NC beach takings case to get a hearing

August 19, 2015 | By J. DAVID BREEMER

On August 24, 2015, the North Carolina Court of Appeals will hold an oral argument in the important beach takings case of Nies v. Town of Emerald Isle. That case, described more fully here, involves a Town’s attempt to re-define a strip of a couple’s dry sandy beachfront land as a Town vehicle service lane and a public beach driving road.   The Town even went so far as to sell permits to the public to drive on the Nies’ and others’ private land during part of the year, generating $87,000 a year for the public coffer.

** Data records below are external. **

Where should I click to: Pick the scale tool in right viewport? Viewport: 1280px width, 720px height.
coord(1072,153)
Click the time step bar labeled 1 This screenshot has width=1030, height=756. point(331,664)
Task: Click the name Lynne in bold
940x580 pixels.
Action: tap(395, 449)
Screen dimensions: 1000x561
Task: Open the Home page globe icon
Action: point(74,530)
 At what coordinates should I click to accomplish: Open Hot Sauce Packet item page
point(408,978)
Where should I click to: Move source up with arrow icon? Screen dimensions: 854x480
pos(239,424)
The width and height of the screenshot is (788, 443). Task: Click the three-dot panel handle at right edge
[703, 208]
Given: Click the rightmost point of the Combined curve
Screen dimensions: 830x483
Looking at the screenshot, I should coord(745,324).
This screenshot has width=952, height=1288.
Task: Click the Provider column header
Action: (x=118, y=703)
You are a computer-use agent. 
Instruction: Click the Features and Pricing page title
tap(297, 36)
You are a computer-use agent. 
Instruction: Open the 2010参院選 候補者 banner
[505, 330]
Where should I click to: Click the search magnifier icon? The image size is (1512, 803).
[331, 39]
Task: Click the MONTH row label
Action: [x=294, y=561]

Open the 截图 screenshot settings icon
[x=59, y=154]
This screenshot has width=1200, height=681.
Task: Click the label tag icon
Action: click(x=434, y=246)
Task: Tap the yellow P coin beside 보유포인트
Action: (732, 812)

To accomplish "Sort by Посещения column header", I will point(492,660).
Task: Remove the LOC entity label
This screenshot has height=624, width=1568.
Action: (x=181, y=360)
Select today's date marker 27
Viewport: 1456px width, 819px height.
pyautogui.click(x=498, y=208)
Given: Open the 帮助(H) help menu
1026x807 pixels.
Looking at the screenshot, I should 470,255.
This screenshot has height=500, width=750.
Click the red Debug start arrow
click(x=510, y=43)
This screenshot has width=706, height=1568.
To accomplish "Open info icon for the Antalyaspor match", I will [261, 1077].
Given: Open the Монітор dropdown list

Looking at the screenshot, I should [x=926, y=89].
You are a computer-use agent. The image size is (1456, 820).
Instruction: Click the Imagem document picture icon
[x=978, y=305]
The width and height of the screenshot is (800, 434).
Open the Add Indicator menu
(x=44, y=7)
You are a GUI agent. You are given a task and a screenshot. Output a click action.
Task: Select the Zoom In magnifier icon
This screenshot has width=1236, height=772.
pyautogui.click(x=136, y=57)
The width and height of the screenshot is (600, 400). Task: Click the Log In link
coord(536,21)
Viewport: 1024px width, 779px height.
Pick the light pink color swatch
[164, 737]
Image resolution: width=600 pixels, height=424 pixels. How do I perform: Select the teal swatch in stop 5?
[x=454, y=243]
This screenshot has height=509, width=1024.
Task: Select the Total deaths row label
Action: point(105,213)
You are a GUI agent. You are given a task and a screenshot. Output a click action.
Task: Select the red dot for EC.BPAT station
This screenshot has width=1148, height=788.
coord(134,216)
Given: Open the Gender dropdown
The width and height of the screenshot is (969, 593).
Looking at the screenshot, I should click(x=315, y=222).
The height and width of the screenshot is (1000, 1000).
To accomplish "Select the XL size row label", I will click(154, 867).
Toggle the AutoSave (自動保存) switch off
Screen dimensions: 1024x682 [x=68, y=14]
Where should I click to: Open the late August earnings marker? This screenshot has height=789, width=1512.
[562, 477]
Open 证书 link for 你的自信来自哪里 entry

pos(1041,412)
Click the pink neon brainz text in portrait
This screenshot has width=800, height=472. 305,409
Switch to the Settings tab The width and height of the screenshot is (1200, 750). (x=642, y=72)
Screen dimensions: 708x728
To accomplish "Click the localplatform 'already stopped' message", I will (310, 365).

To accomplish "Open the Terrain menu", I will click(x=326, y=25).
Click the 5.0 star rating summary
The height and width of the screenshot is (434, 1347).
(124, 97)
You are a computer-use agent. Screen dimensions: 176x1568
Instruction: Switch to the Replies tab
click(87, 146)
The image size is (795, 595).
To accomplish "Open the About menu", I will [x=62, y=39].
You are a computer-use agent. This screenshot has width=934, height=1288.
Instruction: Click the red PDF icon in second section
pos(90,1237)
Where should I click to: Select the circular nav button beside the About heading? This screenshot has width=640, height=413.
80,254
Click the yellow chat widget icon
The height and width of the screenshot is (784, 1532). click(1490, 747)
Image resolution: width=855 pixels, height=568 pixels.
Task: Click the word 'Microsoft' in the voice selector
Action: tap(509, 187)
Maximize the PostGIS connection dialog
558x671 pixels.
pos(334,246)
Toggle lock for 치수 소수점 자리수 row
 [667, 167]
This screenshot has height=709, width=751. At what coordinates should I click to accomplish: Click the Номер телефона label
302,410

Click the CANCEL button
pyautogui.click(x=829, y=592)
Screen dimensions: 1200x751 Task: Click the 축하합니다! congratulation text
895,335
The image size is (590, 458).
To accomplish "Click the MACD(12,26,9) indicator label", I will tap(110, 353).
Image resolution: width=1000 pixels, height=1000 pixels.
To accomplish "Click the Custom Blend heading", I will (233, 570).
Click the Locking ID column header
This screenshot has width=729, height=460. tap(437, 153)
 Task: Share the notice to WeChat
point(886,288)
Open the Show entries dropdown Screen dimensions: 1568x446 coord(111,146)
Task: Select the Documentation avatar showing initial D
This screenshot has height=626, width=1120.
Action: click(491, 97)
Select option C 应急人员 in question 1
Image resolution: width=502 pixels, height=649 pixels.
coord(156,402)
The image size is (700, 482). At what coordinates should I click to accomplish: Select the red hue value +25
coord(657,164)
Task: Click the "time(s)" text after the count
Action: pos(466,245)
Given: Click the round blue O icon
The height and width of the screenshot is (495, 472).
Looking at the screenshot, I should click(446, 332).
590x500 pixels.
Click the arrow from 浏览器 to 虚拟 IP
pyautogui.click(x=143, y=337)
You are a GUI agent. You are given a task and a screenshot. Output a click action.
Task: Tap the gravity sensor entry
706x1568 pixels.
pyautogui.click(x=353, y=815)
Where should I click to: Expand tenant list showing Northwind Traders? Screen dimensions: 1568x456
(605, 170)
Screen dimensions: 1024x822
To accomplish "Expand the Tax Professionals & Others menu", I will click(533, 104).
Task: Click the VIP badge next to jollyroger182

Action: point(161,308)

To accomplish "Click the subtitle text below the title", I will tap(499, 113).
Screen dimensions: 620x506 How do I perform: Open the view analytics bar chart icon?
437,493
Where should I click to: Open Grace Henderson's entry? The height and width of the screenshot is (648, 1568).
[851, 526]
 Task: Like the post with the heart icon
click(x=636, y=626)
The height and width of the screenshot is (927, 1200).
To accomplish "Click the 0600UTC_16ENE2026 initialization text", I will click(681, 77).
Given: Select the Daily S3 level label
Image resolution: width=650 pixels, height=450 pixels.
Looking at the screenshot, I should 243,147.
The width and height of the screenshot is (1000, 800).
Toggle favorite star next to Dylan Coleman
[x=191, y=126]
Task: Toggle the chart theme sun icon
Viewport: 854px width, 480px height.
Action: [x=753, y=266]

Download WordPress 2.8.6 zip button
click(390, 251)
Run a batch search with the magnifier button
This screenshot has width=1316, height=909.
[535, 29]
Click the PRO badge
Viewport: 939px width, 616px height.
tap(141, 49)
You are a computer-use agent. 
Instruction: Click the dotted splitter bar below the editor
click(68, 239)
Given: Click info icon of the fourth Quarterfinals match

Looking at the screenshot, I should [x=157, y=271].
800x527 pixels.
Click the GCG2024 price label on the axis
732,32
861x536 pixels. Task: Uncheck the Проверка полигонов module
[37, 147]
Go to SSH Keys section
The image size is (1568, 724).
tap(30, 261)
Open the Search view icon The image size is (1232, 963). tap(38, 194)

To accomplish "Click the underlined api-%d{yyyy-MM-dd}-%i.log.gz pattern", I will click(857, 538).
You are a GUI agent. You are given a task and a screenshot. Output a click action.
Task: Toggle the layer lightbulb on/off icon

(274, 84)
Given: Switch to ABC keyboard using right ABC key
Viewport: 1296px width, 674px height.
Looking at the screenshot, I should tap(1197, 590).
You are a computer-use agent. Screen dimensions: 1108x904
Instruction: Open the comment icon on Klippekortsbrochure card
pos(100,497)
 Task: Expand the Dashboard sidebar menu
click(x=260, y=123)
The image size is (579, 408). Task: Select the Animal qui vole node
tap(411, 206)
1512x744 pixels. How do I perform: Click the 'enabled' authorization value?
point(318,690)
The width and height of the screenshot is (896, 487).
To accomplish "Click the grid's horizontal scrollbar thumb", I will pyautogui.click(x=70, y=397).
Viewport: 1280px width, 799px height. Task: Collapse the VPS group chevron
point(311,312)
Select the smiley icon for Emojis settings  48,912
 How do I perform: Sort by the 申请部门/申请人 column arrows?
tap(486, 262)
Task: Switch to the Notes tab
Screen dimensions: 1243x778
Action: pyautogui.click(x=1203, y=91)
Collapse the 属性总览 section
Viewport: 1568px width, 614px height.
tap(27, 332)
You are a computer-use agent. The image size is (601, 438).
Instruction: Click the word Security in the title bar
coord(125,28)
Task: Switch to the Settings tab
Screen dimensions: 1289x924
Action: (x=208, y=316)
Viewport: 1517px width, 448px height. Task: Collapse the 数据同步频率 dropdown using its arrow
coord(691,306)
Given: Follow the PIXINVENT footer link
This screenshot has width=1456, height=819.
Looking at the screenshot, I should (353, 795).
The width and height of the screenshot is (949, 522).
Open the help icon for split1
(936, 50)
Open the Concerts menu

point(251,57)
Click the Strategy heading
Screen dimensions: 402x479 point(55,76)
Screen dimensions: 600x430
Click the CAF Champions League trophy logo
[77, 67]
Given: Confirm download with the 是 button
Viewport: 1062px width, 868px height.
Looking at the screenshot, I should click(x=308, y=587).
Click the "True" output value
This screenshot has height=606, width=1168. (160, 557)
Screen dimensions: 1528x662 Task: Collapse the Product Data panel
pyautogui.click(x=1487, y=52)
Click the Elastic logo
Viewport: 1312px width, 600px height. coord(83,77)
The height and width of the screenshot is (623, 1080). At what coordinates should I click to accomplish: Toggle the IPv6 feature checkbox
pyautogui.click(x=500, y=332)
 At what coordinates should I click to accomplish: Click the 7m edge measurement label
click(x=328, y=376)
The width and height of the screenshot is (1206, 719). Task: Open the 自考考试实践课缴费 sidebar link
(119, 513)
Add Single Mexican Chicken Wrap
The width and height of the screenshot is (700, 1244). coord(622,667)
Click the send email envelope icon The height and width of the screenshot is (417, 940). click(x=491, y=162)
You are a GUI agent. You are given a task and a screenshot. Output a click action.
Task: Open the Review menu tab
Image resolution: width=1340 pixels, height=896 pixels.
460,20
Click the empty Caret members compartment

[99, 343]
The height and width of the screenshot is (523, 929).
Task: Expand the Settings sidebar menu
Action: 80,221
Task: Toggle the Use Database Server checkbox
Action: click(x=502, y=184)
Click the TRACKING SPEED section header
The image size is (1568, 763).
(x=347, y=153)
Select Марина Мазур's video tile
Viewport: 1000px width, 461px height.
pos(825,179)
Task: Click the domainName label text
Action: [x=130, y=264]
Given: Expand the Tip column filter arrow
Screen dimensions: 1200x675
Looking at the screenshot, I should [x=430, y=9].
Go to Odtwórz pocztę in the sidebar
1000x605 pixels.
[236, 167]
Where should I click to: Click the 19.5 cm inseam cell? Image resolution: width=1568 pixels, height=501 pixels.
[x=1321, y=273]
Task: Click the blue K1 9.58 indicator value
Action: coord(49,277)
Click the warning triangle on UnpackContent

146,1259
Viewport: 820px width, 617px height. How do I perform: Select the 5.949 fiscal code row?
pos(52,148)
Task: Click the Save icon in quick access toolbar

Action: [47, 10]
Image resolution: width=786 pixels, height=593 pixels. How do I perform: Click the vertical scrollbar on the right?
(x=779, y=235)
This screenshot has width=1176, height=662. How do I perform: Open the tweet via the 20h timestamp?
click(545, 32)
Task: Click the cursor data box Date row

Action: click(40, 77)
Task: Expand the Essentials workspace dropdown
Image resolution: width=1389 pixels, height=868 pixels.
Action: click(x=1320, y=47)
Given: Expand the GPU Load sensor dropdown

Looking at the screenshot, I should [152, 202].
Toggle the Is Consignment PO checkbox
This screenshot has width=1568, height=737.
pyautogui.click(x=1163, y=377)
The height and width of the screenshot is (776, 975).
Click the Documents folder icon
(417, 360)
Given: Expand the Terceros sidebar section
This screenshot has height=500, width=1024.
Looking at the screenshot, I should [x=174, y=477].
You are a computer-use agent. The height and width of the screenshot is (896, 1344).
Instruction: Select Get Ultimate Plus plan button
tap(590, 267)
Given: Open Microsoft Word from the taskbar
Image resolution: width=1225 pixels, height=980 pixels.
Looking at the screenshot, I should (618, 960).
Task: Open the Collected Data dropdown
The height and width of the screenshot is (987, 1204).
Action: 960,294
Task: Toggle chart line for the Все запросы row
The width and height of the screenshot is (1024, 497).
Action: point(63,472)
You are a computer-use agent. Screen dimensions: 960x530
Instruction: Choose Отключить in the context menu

The Nies sued the Town, claiming it had unconstitutionally taken its property. The Town denies this, but it admits that Town and public vehicles are in fact driving on the Nies’ and other property without the owners’ consent or any pre-existing right, such as an easement. Instead, it claims that an arcane legal doctrine —  the public trust doctrine  — gives the Town a blank check to use the Nies’ land.  Yet, the Town can cite to nothing in North Carolina’s background law or in the Nies’  title documents that makes their private dry beach land into a public thorough-fare. Certainly, there is no authority that gives the Town the right to convert a strip of private land into “public trust”  road without just compensation.

Next week,  PLF attorneys will present the Nies’ case to the Court of Appeals in Raleigh, N.C.   Hopefully, it will agree that the Nies’ constitutional rights trump the Town’s desire to convert their private dry beach area into a road.